Türkiye’nin Fırat ve Dicle suları üzerinde Suriye ve Irak’la çatıştırılmak istenmesi, dünyadaki fesad üretim merkezlerinin aynı inanç ve kültürü paylaşan komşu, kardeş ve akraba ülkeler arasında pompaladığı bir fitne olduğu ortada. Ne var ki suyun paylaşımı hiç de âdilâne değil. Oysa, âdilâne bir paylaşımla sözkonusu nehirlerin, çıktıkları ve geçtikleri bütün ülkelere yettiği tarafsız uzmanlarca ifâde edilmekte…
Kavga, yeterince yaratılan suyun azlığından değil, bir baskı ve egemenlik aracı ve hâkimiyet silâhı olarak kullanılmasından… İnsanların ve devletlerin, bu nîmeti hakça paylaşamamasından… Küresel güç, suyu nasıl paylaşacağını düşünmüyor. Sâdece suyu kontrolüne alma projeleri peşinde koşuyor; insanîyeti, hak ve hukuku çiğneyerek…

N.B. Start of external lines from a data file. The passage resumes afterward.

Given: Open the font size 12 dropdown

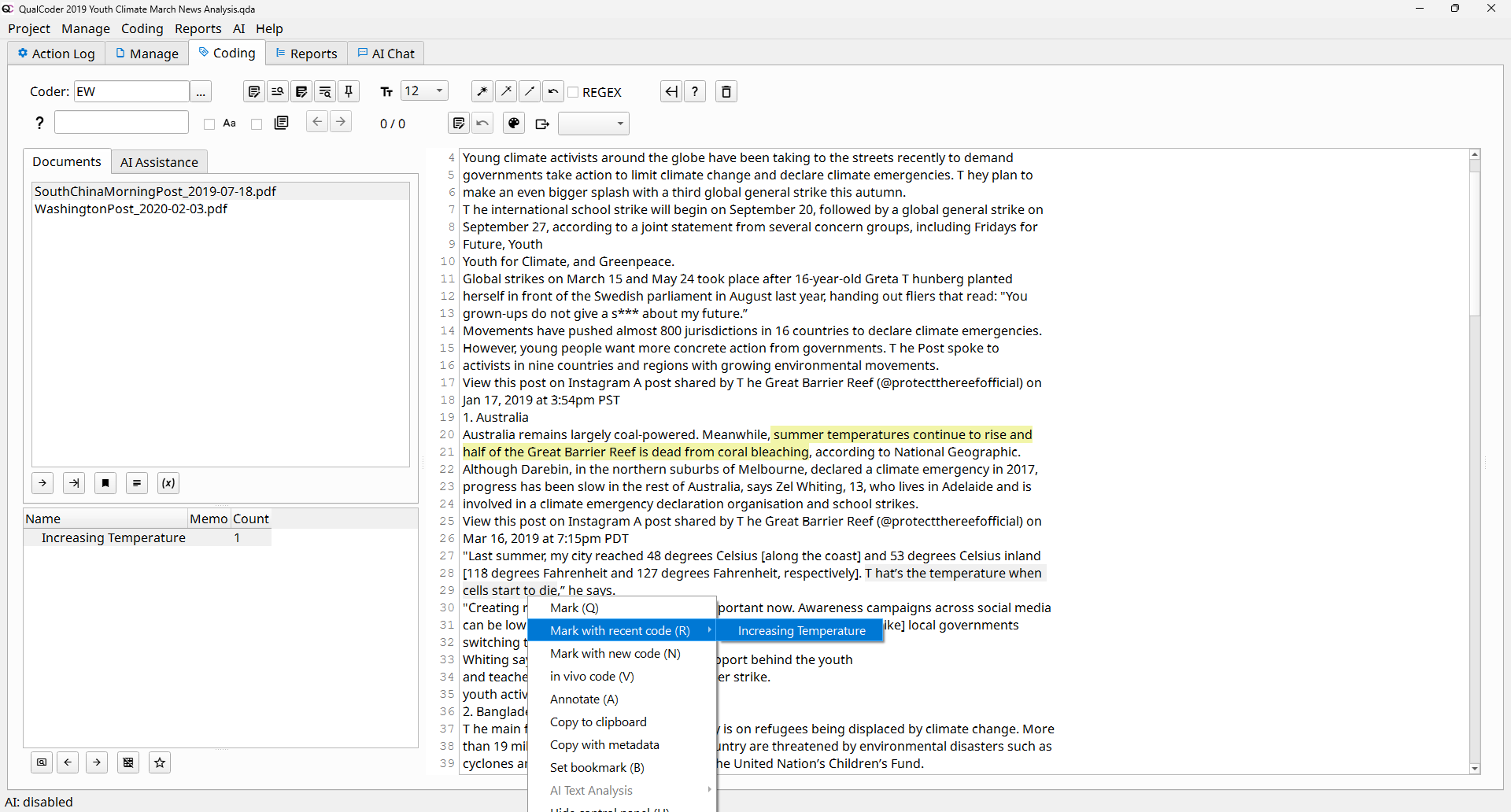Looking at the screenshot, I should (424, 91).

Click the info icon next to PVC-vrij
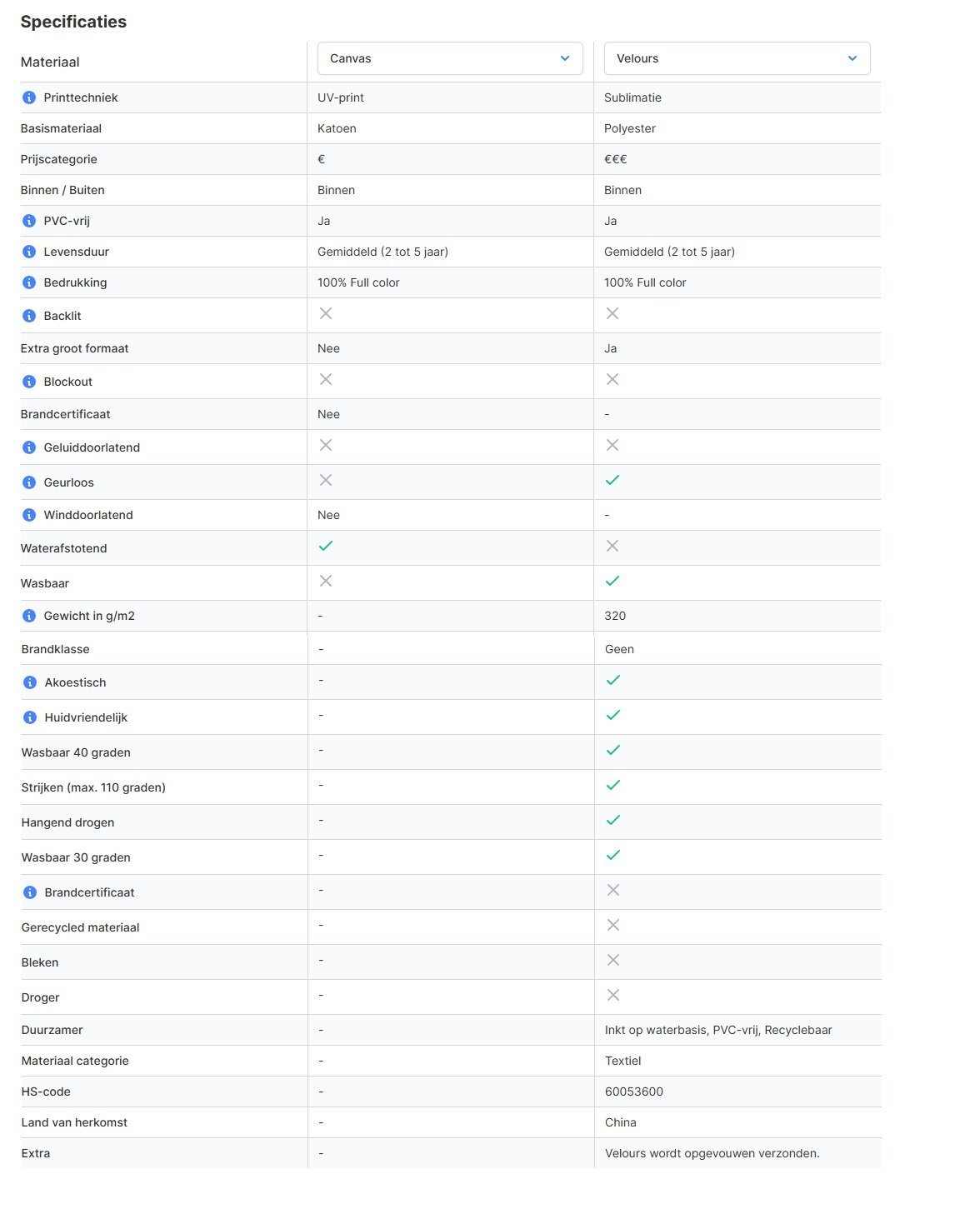[29, 221]
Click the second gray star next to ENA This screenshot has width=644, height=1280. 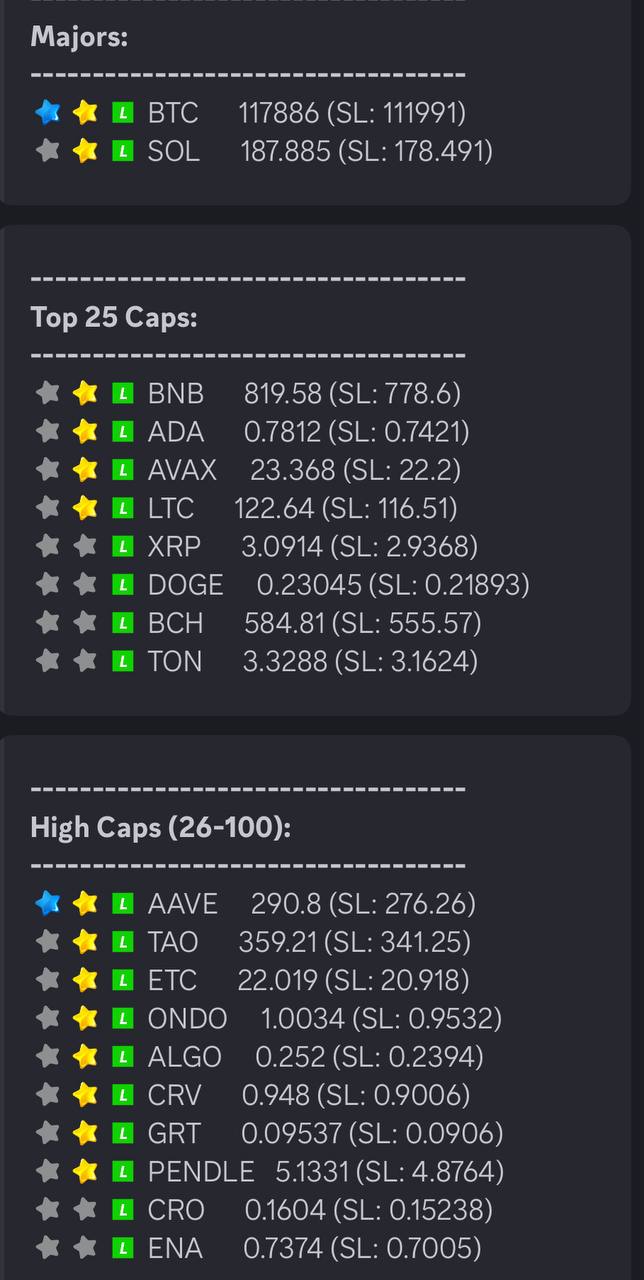pyautogui.click(x=86, y=1248)
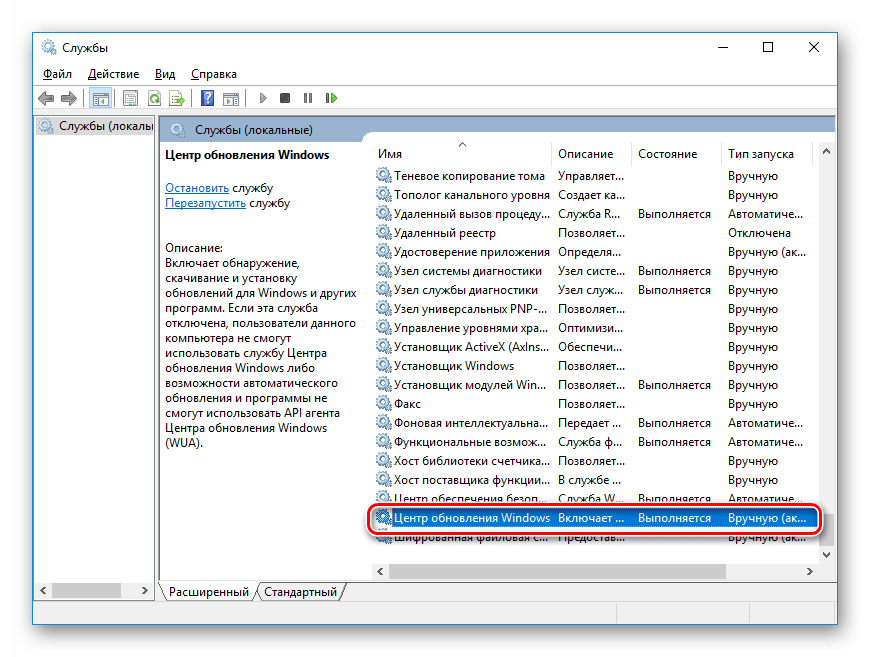Click the Export list toolbar icon
Viewport: 870px width, 657px height.
point(177,98)
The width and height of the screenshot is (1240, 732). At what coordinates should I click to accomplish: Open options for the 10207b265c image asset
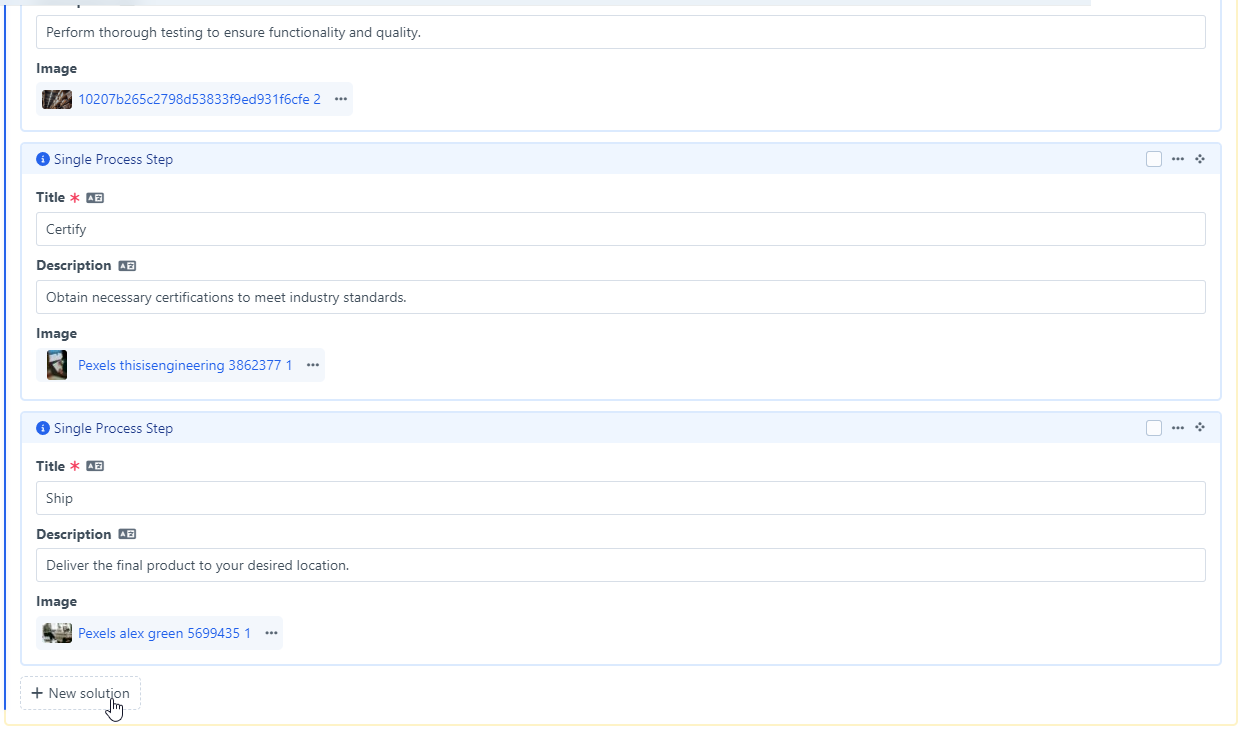click(341, 99)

Netice şu ki, tıpkı küresel ısınmada olduğu gibi, yerküre üzerindeki kuraklık ve susuzluk felâketi de, bencil egemen güç hevesinin eseri. Çıkarından başka hiçbir insanî ve ahlâkî değeri tanımayan maddeci ve menfaatçi zihniyet açgözlülüğünün sonucu… Bunun içindir ki Bediüzzaman, yağmursuzluk, kuraklık ve susuzluğu, diğer dünyevî musîbetlerden daha belirgin bir biçimde yeryüzündeki zulümlere, inanca ve ahlâka isyana, günâhlara, mala haram ve hîle karıştırmanın yaygınlaşmasına bağlar.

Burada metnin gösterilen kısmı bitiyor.